Furthermore, we achieve to count the number of unsatisfied clauses between all the truth assignments for a formula \phi in 2CNF, because that would be equal to the number of accepting paths of a nondeterministic log-space machine, where we know that #L is contained in FP. In addition, we know that #2UNSAT is #P-complete. In this way, we show a problem in #P-complete and FP and thus, P = NP. See more in:

https://doi.org/10.5281/zenodo.3355776

Frank

15. July 4, 2020 4:52 am

Following some good pieces of advice, then I have obtain the following result:

P versus NP is considered as one of the most important open problems in computer science.
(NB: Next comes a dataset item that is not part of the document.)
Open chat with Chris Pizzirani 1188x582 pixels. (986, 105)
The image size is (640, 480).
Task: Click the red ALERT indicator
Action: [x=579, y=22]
This consists in knowing the answer of the following question: Is P equal to NP? It was essentially mentioned in 1955 from a letter written by John Nash to the United States National Security Agency. However, a precise statement of the P versus NP problem was introduced independently by Stephen Cook and Leonid Levin. Since that date, all efforts to find a proof for this problem have failed. It is one of the seven Millennium Prize Problems selected by the Clay Mathematics Institute to carry a US 1,000,000 prize for the first correct solution. We consider the following problem: Given a 2CNF formula and a natural number k, is it possible to remove at most k clauses so that the resulting 2CNF formula is satisfiable? This problem is NP-complete. We prove this problem can always be solved in polynomial time. In this way, we demonstrate the complexity class P is equal to NP.

See more in:

https://doi.org/10.5281/zenodo.3355776

Thank you very much,
Frank

$P$ versus $NP$ is considered as one of the most important open problems in computer science. This consists in knowing the answer of the following question: Is $P$ equal to $NP$? It was essentially mentioned in 1955 from a letter written by John Nash to the United States National Security Agency. However, a precise statement of the $P$ versus $NP$ problem was introduced independently by Stephen Cook and Leonid Levin. Since that date, all efforts to find a proof for this problem have failed. It is one of the seven Millennium Prize Problems selected by the Clay Mathematics Institute to carry a US 1,000,000 prize for the first correct solution. A major complexity class is $\textit{NP–complete}$, where $3SAT$ is a well-known $\textit{NP–complete}$ problem. Given a set $I$ of Boolean formulas in $3CNF$ of $n$ variables and $m$ clauses, the $NP$-optimization problem $\textit{SELECTOR–3SAT}$ consists in selecting the formula with more satisfying truth assignments, where every clause from the formulas in $I$ can be unsatisfied for some truth assignment. We prove there is an exact polynomial time algorithm for $\textit{SELECTOR–3SAT}$. As result, we obtain that the complexity class $P$ is equal to $NP$.